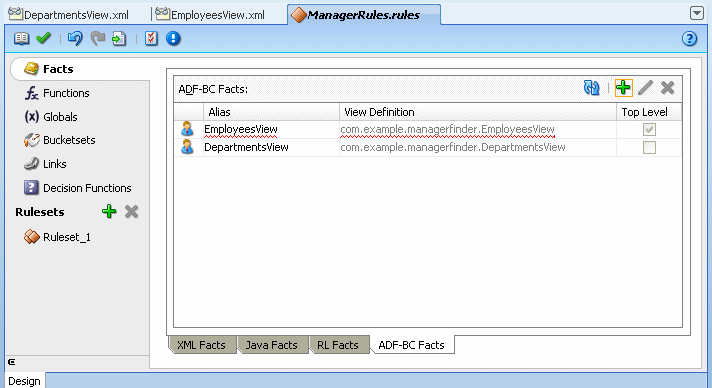Click the blue exclamation info icon

click(173, 38)
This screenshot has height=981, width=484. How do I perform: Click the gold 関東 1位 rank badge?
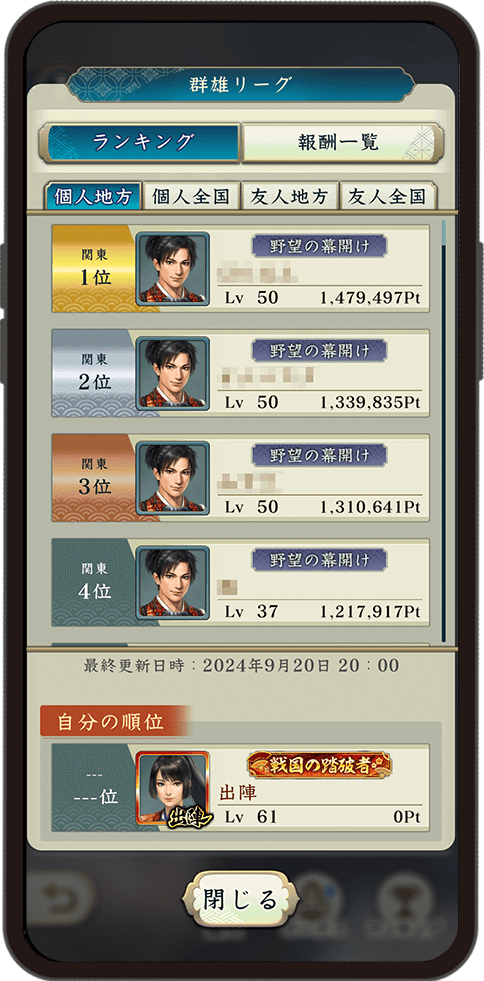94,268
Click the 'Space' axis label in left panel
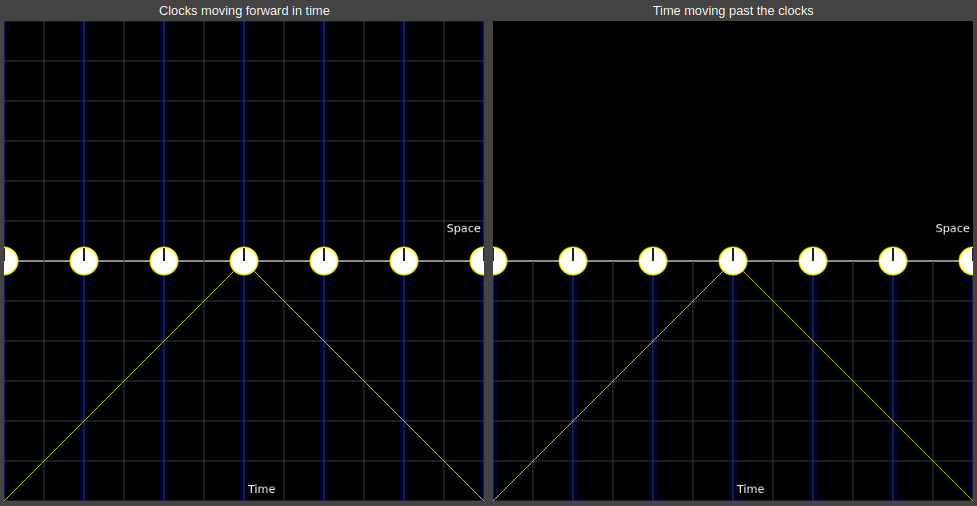 463,229
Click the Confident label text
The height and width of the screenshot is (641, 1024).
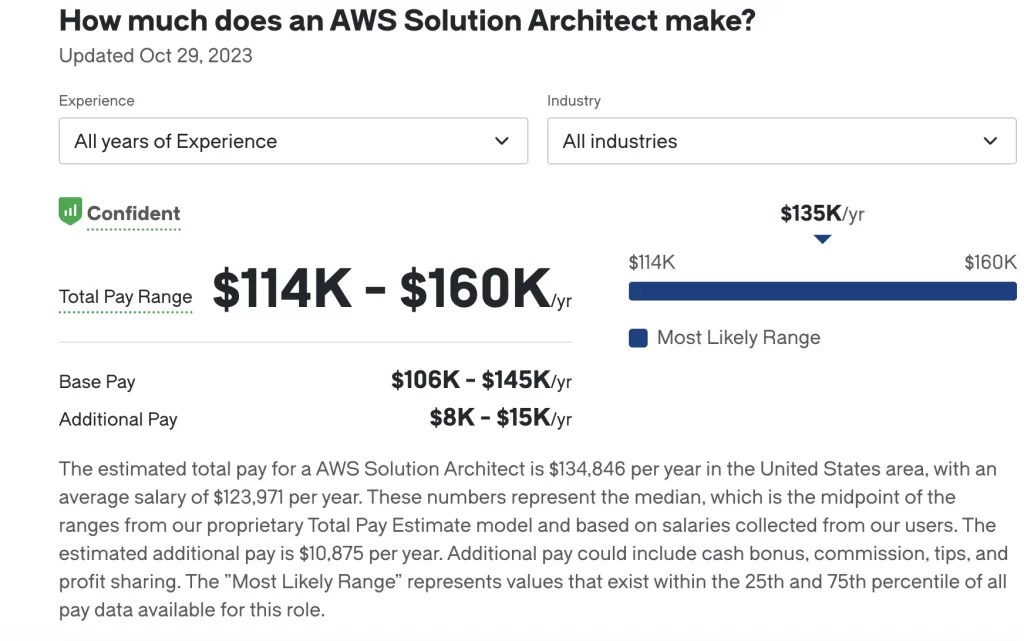point(133,213)
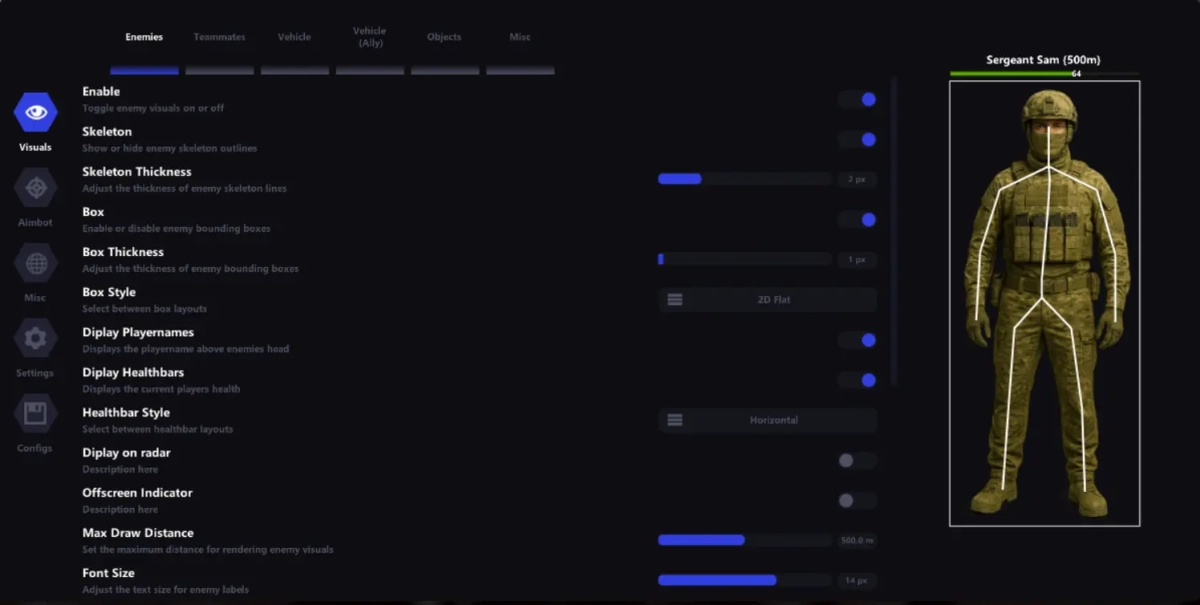
Task: Open the Configs floppy disk icon
Action: 35,414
════════════════
■ What is expected: Please repeat, exactly as written, only the lines from the line with "Click the 'Space' axis label in left panel" to the end of the data, leaving out every picture.

■ Response box:
Click the 'Space' axis label in left panel
 463,229
Click the Confident label text
The height and width of the screenshot is (641, 1024).
point(133,213)
Task: Open the Configs floppy disk icon
Action: 35,414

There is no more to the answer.